On April 3, 1968, one day before he was assassinated, Dr. Martin Luther King Jr. gave his last speech, “I’ve Been to the Mountaintop.” In that speech, Dr. King said if he were asked by the Almighty at what time in history he would like to live, he would respond that he would like to live a few years in the second half of the 20th century.
Dr. King acknowledged that his answer might sound strange, because there were many problems and injustices in the world and the nation at that time. He gave several reasons for his answer. He said the issues were in the public view, and the nation was at a point where it was forced to deal with them.
The country has made substantial progress in the years since Dr. King gave that speech. But we feel there are still major concerns. Among them are these: The Supreme Court has gutted key provisions of the Voting Rights Act of 1965; it has precluded certain efforts to desegregate K-12 schools; it has limited considerations of race in making college acceptance decisions, even though the intent is to diversify the student body and to correct past injustices (and it has before it a case seeking to limit them more); it has adopted a more stringent test for whether there is a “disparate impact” in housing discrimination cases.
On other fronts, there have been well-publicized incidents of police shootings of African American men; high percentages of African American men are disproportionately imprisoned for long terms for drug-related crimes; the achievement gap between white and minority students is about the same today as it was 60 years ago; unemployment is higher for African Americans than for white people; and there is an inequality in income, which leads to an inequality in opportunity for youth.
A lot remains to be done.
On the positive side, there has been substantial progress in the last 60 years, and the issues that raise concerns are in the public light. On the national level many people are trying to address them. On the negative side, not enough is being done, and many lawmakers are standing in the way.
In his speech Dr. King gave a message of hope for the future. In his State of Union speech on Jan. 12, President Barak Obama did as well. He asked at one point, “Will we face the future with confidence in who we are, what we stand for, and the incredible things we can do together?”

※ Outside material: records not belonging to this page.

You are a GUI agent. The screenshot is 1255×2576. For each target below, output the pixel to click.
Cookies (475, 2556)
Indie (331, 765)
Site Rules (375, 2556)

Which way the nation turns may depend a lot on the outcome of the elections in November.
Closer to home, we think a lot of good people in Evanston are working hard to address inequities and attempting to ensure that all of our youth have opportunities to succeed and are prepared to do so. Unfortunately the results so far have not matched the efforts. Some of the new initiatives are in their infant stages.
While there is always room for improvement, we think our School Districts and the City have been trying hard to improve outcomes for all our youth. Many community organizations and individuals in town are also doing so.
In addition, the School Districts, the City, and 38 other organizations are working together in the Evanston Cradle to Career initiative – a collective impact model – to ensure that our youth are prepared to succeed. This is hard, challenging, complex work.
We encourage those involved to continue in their efforts. We encourage others to offer their ideas and, importantly, to join in and help.